CONSIGNE ÉCRITE A = Recopiez à l'identique le passage de l'extrait sur les poètes américains qui va de « Il nous apprend » à « étant de trente-six. ».
CONSIGNE ÉCRITE B =
Répondez à ces questions sur l'extrait sur les poètes américains :
(i) D'où le correspondant envoie-t-il sa communication ?
(ii) Combien de revues publient exclusivement de la poésie ?
(iii) Selon l'extrait, quel nombre la consommation des boissons alcoolisées est-elle propre à faire baisser ?
CONSIGNE ÉCRITE C = Quelle suite donneriez-vous à l'extrait sur les poètes américains ? Rédigez-la en partant de sa dernière phrase.

EXTRAIT DU DOCUMENT =
+===+
Notre correspondant communique de New York.

Il nous apprend que, selon l’estimation des maisons d’édition, actuellement 40 000 (quarante mille) poètes exercent sur le territoire de États-Unis d’Amérique – il faut comprendre ceci littéralement, non pas le nombre, mais l’activité de poète : il s’agit bien du nombre de personnes qui écrivent des poèmes, le nombre de revues qui publient exclusivement de la poésie étant de trente-six.

Comme cette communication nous parvient d’Amérique, je suis enclin à ne m’étonner de rien. Tout au plus je trouve le communiqué insuffisamment loquace. Il y manque quelques données complémentaires, sans lesquelles il est difficile de formuler un avis. Hormis l’aspect statistique des choses (le rapport ne précise pas combien de rimes sont livrées chaque jour par les quarante mille poètes, combien d’hectolitres de larmes ils font jaillir, dans quelle mesure ils adoucissent le taux moyen de dureté du cœur féminin, et exprimés en chevaux-vapeur dans quelle mesure ils contribuent au renforcement de la vie sentimentale de l’Américain moyen), hormis donc cet aspect statistique, nous n’y apprenons pas si ce nombre montre oui ou non une augmentation et si oui dans quelle mesure par rapport, par exemple, au recensement de l’année dernière. Car si c’est le cas, on doit et on peut compter sur des augmentations ultérieures – n’oublions pas que la récente victoire de Roosevelt envahit l’Amérique d’une sainte horreur un ou deux mois plus tard[1], et nous savons par expérience que la consommation des boissons alcoolisées est propre à baisser le nombre de statisticiens, mais non celui de poètes, dans la vie d’une société.
+===+
DONNÉES AFFICHÉES =
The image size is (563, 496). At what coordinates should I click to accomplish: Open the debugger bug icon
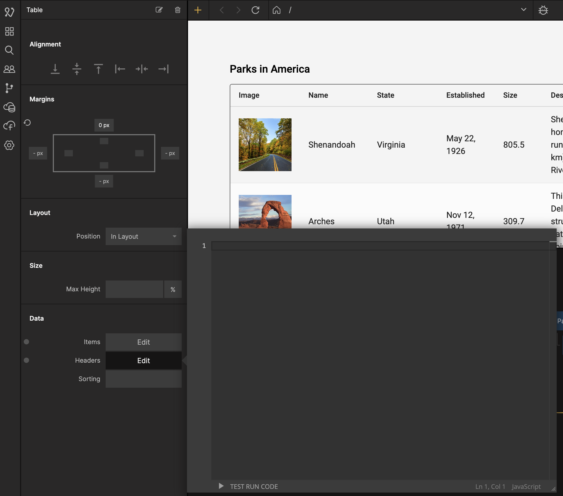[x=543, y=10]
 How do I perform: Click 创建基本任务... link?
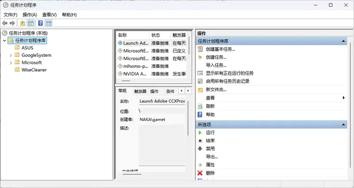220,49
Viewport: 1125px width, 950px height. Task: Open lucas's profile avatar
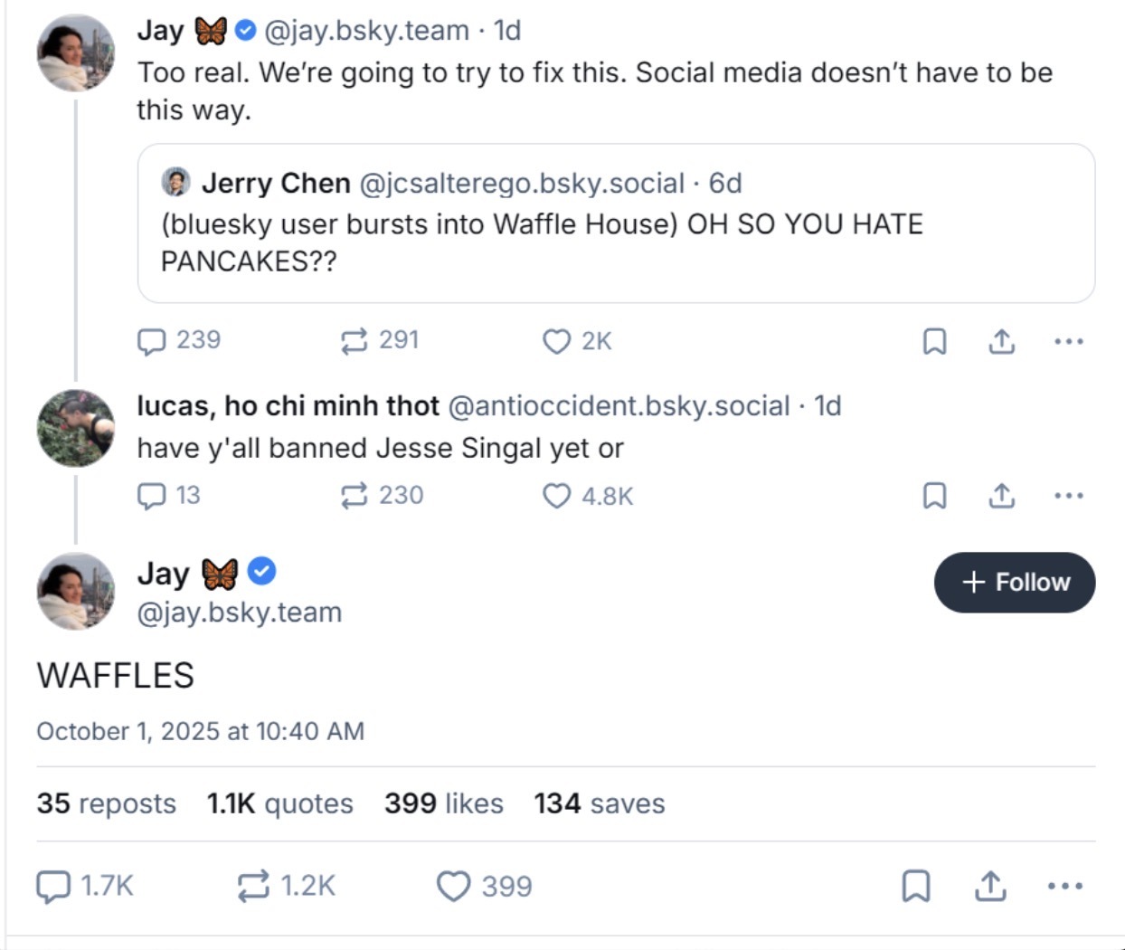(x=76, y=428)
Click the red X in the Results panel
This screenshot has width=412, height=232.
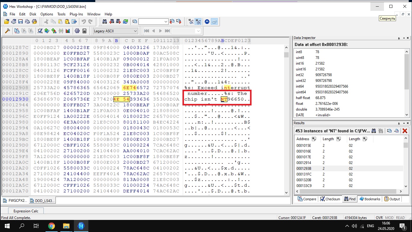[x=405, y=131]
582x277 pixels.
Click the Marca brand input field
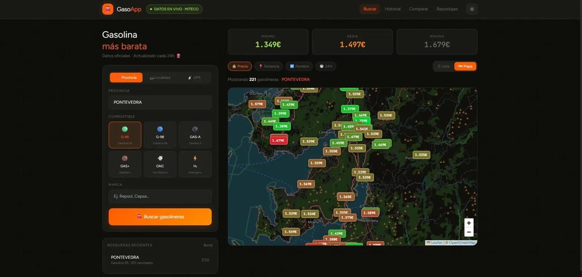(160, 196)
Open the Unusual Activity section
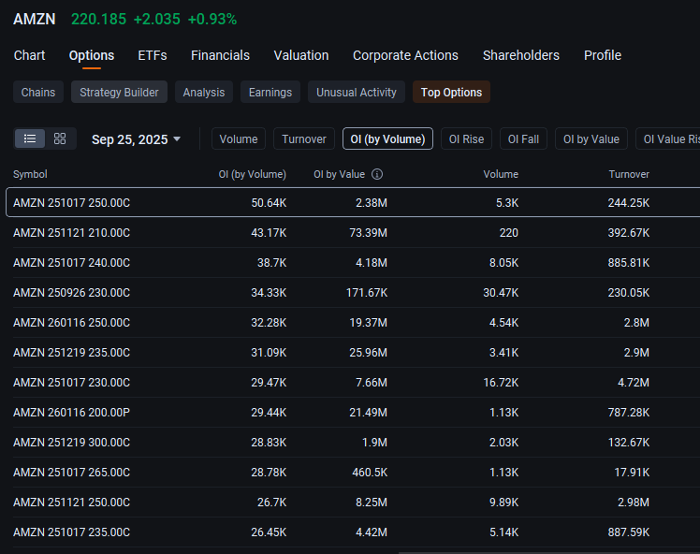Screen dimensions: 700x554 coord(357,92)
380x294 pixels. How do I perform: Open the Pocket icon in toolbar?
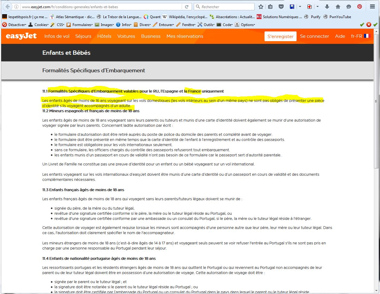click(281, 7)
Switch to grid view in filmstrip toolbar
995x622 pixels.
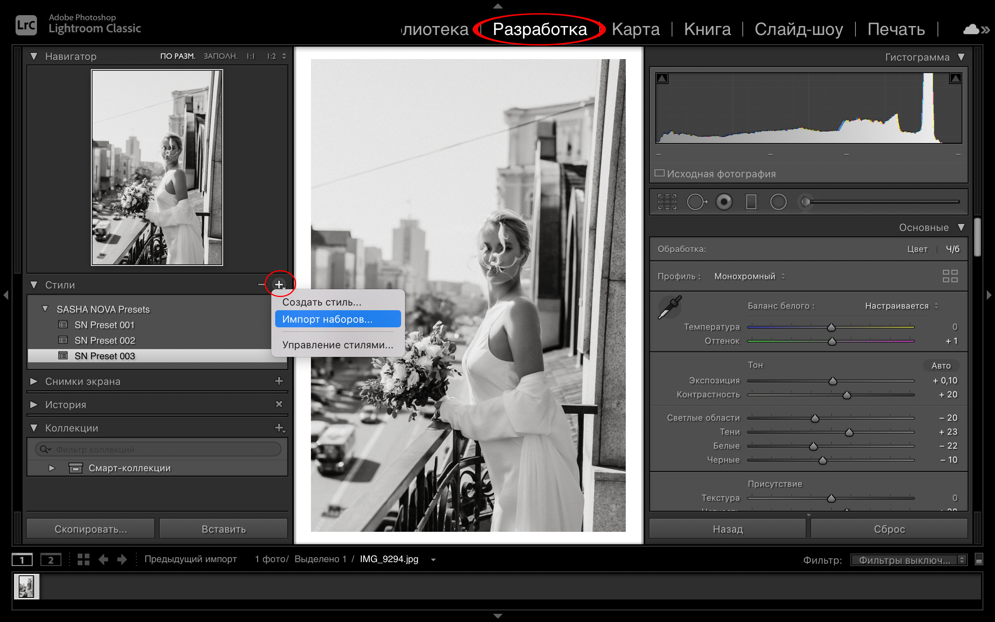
+===+
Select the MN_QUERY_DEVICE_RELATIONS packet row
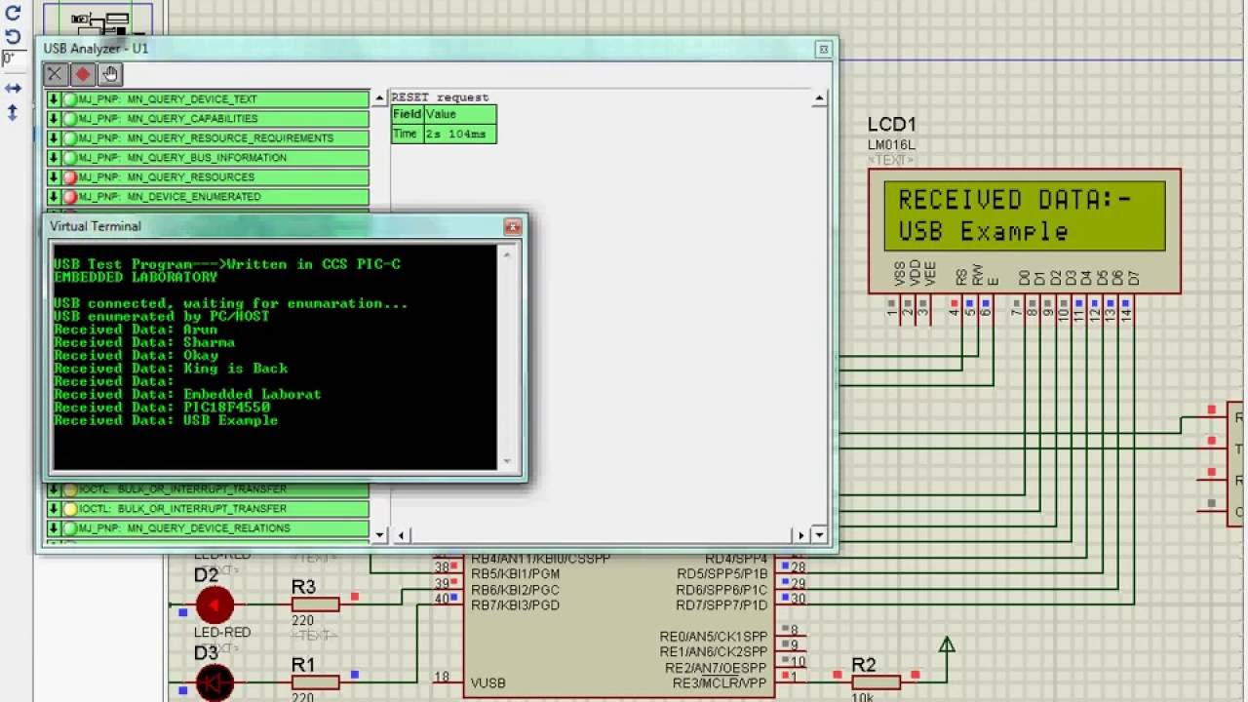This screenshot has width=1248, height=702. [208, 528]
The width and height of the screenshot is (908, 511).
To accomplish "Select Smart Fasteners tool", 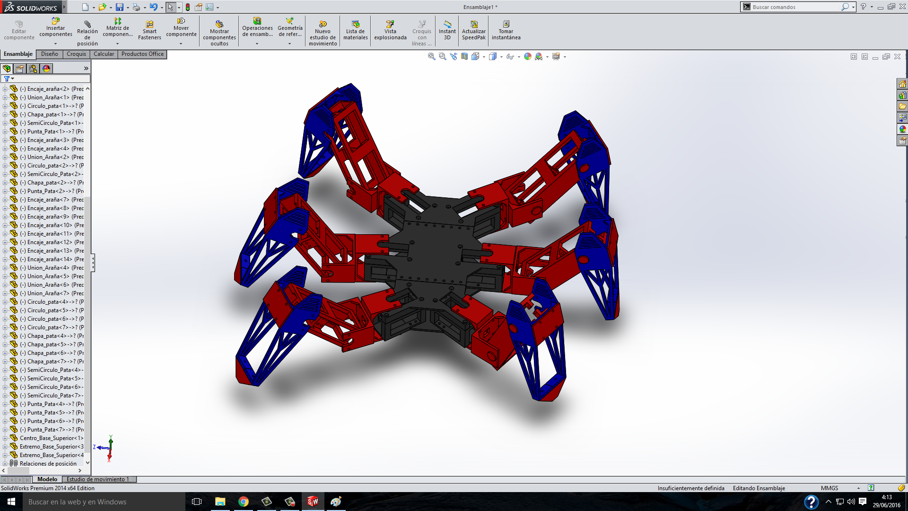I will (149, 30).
+===+
RÉPONSE A =
Il nous apprend que, selon l’estimation des maisons d’édition, actuellement 40 000 (quarante mille) poètes exercent sur le territoire de États-Unis d’Amérique – il faut comprendre ceci littéralement, non pas le nombre, mais l’activité de poète : il s’agit bien du nombre de personnes qui écrivent des poèmes, le nombre de revues qui publient exclusivement de la poésie étant de trente-six.

RÉPONSE B =
(i) De New York.
(ii) Trente-six.
(iii) Le nombre de statisticiens, mais non celui de poètes.

RÉPONSE C =
Le nombre des poètes montrerait donc une tendance à l’augmentation.

La génération actuelle pourrait alors assister à la naissance d’un nouvel ordre social, voire d’une nouvelle classe sociale, à l’instar des années de la naissance de ce qu’on a appelé le quatrième ordre. On pourrait tranquillement l’appeler un cinquième ordre, puisqu’en matière de droits et de libertés, cette classe n’a pas encore atteint le niveau des prolétaires ; on ne peut pas parler non plus "d’exploitation", puisque ce qu’on peut leur enlever ne vaut pas tripette, et ils n’ont pas de chaînes non plus à briser.

Qu’est-ce qu’un poète ? Rien.

Mais pensez : un demi-million de poètes !

Ou un million ! Ou cent millions !

Et s’ils se mettaient à s’organiser ? Et s’ils devenaient avides de pouvoir ? Et s’ils s’emparaient du pouvoir ?

Et si une terreur bleue éclatait : poètes de tous les pays, unissez-vous !

Illusions au peuple !

Illusions et rêves !

Et le premier gouvernement de poètes se met sur pied, avec commissaires-beauté et secrétaires-oniriques. Interdiction du travail et obligation d’éclairage lunaire ! Contraintes du sonnet ! Impôts sur les rimes ! Débats parlementaires en alexandrins ! Madrigal budgétaire du ministre des finances !

Je crains que ce jour-là aussi je me trouverai dans l’opposition.

 

Az Est, 18 novembre 1932.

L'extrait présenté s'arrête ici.